PETA sued by Australian Wool Industry: What about Free Speech?

Ingrid E. Newkirk, president of People for the Ethical Treatment of Animals (PETA), is being sued by the Australian Wool Innovation (AWI), angered by PETA's yearlong campaign to convince major clothing retailers to boycott Australian merino wool. To be sure, PETA's campaign has had an adverse effect on Australia's wool industry, with companies such as The Gap, Inc., Abercrombie & Fitch, American Eagle, and Timberland joining the boycott.

PETA objects to the wool industry's widespread practice called "mulesing" in which skin folds are cut away from lambs' hindquarters to prevent deadly infestation of fly maggots. PETA says mulesing is inhumane and causes needless suffering, whereas many in the wool industry counter that they need more time to come up with a better procedure.

In response, PETA and some wool producers including the Australian Wool Growers Association (AWGA) came up with a proposal to cut mulesing every year until abolishing the practice by 2010. However, AWI wouldn't agree so PETA's campaign and AWI's lawsuit will be heard by Australia's Federal Court.

But, what if an industry in the United States brought a suit against a public organization or figure for potentially disparaging remarks? Who would win?

In this situation, the comment would fall under the law of defamation. The law of defamation protects against a statement, whether spoken (slander) or written or printed (libel), that unfairly damages a person's reputation. Normally, someone alleging defamation must show that the defendant made a false damaging statement which the speaker knew or should have known wasn't true.

The law is slightly different for those in the public eye, however. According to First Amendment case law, a "limited public figure" is one that enjoys greater access to "channels of effective communication," such as the media, and "attention and comment" about a topic "in order to influence the resolution of the issues involved." Under these guidelines, most, if not all, industries could be considered "limited public figures."

For such "limited public figure" plaintiffs, the standard of proving defamation is that they must show that the statement was false and that the defendant acted with actual malice in making the statement; this heightened burden, which is incidentally, also difficult to prove, shows how much our Supreme Court wanted to protect the freedom of speech, particularly as it applies to speaking out about public figures.

So, the Australian wool industry's suit would probably fail on First Amendment grounds in the United States. But, and there is a big but, what if PETA had boycotted an agricultural industry instead? A lawsuit like this would follow a far different path. The question is: Why?

Because in 13 states, if allegedly defamatory comments concern an agricultural industry, there are a whole different set of rules. So-called "veggie libel laws" or "food disparagement statutes" make food critics liable for damages for speaking out against a perishable food product. So far, so good, as this principle falls in line with regular defamation regulations.

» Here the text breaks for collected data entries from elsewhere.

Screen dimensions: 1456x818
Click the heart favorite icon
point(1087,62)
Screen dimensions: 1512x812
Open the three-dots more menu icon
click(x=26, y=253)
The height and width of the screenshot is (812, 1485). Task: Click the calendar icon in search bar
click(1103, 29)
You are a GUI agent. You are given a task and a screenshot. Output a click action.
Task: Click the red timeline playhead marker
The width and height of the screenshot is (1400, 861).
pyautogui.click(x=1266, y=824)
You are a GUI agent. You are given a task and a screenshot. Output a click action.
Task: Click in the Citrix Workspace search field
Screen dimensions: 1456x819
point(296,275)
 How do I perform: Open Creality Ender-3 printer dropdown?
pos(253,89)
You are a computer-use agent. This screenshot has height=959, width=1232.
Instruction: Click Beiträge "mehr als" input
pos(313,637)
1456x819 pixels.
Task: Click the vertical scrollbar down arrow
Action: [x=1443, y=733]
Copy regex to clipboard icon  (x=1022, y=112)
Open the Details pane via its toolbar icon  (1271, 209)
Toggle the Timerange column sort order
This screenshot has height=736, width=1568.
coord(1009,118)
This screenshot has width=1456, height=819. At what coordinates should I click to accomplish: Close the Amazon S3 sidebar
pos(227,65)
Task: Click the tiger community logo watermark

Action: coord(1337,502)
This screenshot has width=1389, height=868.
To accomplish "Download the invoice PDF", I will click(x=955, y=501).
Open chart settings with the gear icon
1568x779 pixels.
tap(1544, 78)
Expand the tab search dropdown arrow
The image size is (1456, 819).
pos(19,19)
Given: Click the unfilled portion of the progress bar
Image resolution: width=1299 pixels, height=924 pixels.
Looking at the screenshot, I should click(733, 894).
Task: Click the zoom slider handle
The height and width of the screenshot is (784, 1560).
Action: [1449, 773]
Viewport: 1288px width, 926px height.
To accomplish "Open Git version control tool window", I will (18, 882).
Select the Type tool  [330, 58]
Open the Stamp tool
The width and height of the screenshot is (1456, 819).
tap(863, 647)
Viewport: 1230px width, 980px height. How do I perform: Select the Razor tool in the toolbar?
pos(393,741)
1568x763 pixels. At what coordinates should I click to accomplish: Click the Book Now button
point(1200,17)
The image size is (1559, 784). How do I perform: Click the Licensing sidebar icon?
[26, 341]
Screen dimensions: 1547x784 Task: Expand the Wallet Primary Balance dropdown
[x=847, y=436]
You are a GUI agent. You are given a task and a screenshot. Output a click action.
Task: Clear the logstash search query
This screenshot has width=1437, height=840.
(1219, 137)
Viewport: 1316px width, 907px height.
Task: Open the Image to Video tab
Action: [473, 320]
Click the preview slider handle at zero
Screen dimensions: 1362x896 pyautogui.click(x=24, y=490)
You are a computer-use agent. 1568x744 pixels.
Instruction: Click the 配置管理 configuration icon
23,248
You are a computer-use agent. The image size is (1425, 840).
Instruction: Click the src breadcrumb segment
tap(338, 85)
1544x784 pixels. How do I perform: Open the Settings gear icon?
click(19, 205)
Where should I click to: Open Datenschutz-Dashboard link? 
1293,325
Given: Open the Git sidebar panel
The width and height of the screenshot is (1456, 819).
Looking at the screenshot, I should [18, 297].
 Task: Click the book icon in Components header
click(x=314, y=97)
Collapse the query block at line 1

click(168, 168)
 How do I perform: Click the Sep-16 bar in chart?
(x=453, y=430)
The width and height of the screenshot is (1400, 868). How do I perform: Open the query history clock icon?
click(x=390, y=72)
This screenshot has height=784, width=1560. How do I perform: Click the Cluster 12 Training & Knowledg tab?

However, these laws pose potential constitutional concerns, as many shift the burden of proof onto the defendant to show that a damaging statement was true; this represents a major departure from long-standing First Amendment jurisprudence. Moreover, ten of the 13 states defining false information as that which is not "based upon reasonable and reliable scientific inquiry, facts, or data," which begs the question as to what exactly constitutes "reasonable and reliable scientific inquiry, facts, or data."

One such law received a lot of attention a few years back—remember the beef industry's lawsuit against Oprah Winfrey? Texas cattle ranchers based their claims on their state's "False Disparagement of Perishable Food Products" law and alleged that statements made on Winfrey's show by Howard Lyman of the Humane Society of the United States (HSUS) regarding mad cow disease hurt their industry. The court dismissed the claim.

The roots of food disparagement statutes come from a 1989 "60 Minutes" broadcast in which the Natural Resources Defense Council (NRDC) warned about the use of Alar, a carcinogenic plant growth regulator used on apples. Apple sales plummeted, and apple growers sued CBS under traditional common law principles of defamation.

The apple growers lost in federal district court because they failed to show that the accusations on the CBS program were false. The Ninth Circuit Court of Appeals affirmed, and our Supreme Court declined to hear the appeal.

Post-Alar, the American Feed Industry Association got together with a powerful Washington, D.C. law firm and drafted model food disparagement legislation—vowing to never see another Alar case again. Now 13 states have one of these laws (many verbatim from the model), and at least 17 others have considered such statutes. The effect of the laws could be far more reaching, however; an allegedly disparaging remark against an agricultural industry on a website can make a group liable in any of the states with food defamation laws.

Our highest Court will eventually be faced with the constitutionality of the veggie libel laws, and its decision could extend well beyond agriculture. The Court's approval of such laws could mean special First Amendment treatment for other industries, potentially blocking open debate regarding many aspects of consumer health and safety, such as pharmaceutical trials and transportation safety.

We can only hope that the Supreme Court will agree with Oprah Winfrey's statement upon her victory against beef: "Free speech not only lives, it rocks."